BSMA - 4
RED OCEAN STRATEGY
The red ocean represents the existing market space. Companies in red oceans most often pursuecompetitive-based strategies, aiming to get a bigger share of the market from their competitors - thus the bloody competition - red ocean metaphor. This approach is called the structuralist view of strategy, meaning that companies adapt their behavior (strategy) to the existing industry 's conditions.
However, this approach is limited. Due to globalization, lowering cost of production and availability of information, the competition is more fierce some than ever in most industries, putting more pressure on companies and shrinking their profit margins. In this competition race, products and services tend to become commoditized much faster.
BLUE OCEAN STRATEGY
The blue oceans are new markets created by companies following conscious strategic decisions. The creation of a new market space gives companies a natural monopolistic position, which the company can take advantage from.

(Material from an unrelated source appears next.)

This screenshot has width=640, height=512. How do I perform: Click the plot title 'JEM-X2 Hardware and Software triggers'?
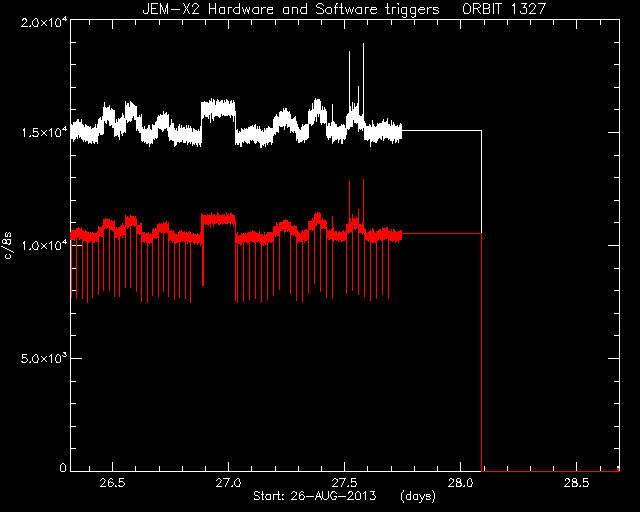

This is called the reconstructionist view of strategy, meaning that companies recreate the boundaries of an industry (which are mental barriers, anyway), as a result of the strategy they pursue.
However, Blue Ocean Strategy does not encourage companies to behave monopolistically, as it will hurt them in longer term. Instead, companies must price their service/product strategically, to win a mass of buyers, which results in a win-win situation for the buyers (value proposition), for the company (profit proposition) and for the employees (people proposition).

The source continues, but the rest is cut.